Exercise materials Start Marker
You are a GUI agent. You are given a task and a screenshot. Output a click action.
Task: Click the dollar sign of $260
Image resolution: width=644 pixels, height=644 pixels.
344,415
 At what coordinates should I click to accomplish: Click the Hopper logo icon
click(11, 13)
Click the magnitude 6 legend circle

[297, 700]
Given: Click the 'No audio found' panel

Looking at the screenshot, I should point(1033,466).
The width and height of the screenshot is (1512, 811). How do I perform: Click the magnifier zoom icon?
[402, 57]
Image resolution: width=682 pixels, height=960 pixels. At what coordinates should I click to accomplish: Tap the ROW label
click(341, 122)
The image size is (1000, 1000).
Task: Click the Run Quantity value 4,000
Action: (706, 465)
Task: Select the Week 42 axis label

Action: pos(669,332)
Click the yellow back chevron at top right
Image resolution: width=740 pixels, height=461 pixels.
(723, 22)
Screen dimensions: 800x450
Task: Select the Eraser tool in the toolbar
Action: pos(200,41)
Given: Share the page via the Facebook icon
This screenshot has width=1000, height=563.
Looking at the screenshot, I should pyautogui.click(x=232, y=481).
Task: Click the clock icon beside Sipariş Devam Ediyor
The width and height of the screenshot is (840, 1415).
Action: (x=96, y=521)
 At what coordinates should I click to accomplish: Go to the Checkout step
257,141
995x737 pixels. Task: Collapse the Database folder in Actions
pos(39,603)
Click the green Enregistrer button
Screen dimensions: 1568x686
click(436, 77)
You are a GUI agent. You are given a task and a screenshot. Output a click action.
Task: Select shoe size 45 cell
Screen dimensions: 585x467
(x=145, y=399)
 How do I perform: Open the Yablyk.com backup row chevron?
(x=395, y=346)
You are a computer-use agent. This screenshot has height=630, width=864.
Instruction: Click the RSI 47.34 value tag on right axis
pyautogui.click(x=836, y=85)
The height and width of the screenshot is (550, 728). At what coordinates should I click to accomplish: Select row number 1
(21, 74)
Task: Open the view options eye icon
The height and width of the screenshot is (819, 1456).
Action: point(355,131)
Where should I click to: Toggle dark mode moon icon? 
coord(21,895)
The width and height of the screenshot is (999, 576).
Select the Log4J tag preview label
Exercise materials End Marker
▶ [Assignment]:
Each line above needs to be output again, exactly as shown.

▶ [Final answer]:
You are a GUI agent. You are given a task and a screenshot. Output a click action.
Task: Click the dollar sign of $260
Image resolution: width=644 pixels, height=644 pixels.
344,415
 At what coordinates should I click to accomplish: Click the Hopper logo icon
click(11, 13)
Click the magnitude 6 legend circle

[297, 700]
Given: Click the 'No audio found' panel

Looking at the screenshot, I should point(1033,466).
The width and height of the screenshot is (1512, 811). How do I perform: Click the magnifier zoom icon?
[402, 57]
Image resolution: width=682 pixels, height=960 pixels. At what coordinates should I click to accomplish: Tap the ROW label
click(341, 122)
The image size is (1000, 1000).
Task: Click the Run Quantity value 4,000
Action: (706, 465)
Task: Select the Week 42 axis label

Action: pos(669,332)
Click the yellow back chevron at top right
Image resolution: width=740 pixels, height=461 pixels.
(723, 22)
Screen dimensions: 800x450
Task: Select the Eraser tool in the toolbar
Action: pos(200,41)
Given: Share the page via the Facebook icon
This screenshot has width=1000, height=563.
Looking at the screenshot, I should pyautogui.click(x=232, y=481).
Task: Click the clock icon beside Sipariş Devam Ediyor
The width and height of the screenshot is (840, 1415).
Action: (x=96, y=521)
 At what coordinates should I click to accomplish: Go to the Checkout step
257,141
995x737 pixels. Task: Collapse the Database folder in Actions
pos(39,603)
Click the green Enregistrer button
Screen dimensions: 1568x686
click(436, 77)
You are a GUI agent. You are given a task and a screenshot. Output a click action.
Task: Select shoe size 45 cell
Screen dimensions: 585x467
(x=145, y=399)
 How do I perform: Open the Yablyk.com backup row chevron?
(x=395, y=346)
You are a computer-use agent. This screenshot has height=630, width=864.
Instruction: Click the RSI 47.34 value tag on right axis
pyautogui.click(x=836, y=85)
The height and width of the screenshot is (550, 728). At what coordinates should I click to accomplish: Select row number 1
(21, 74)
Task: Open the view options eye icon
The height and width of the screenshot is (819, 1456).
Action: point(355,131)
Where should I click to: Toggle dark mode moon icon? 
coord(21,895)
The width and height of the screenshot is (999, 576).
Select the Log4J tag preview label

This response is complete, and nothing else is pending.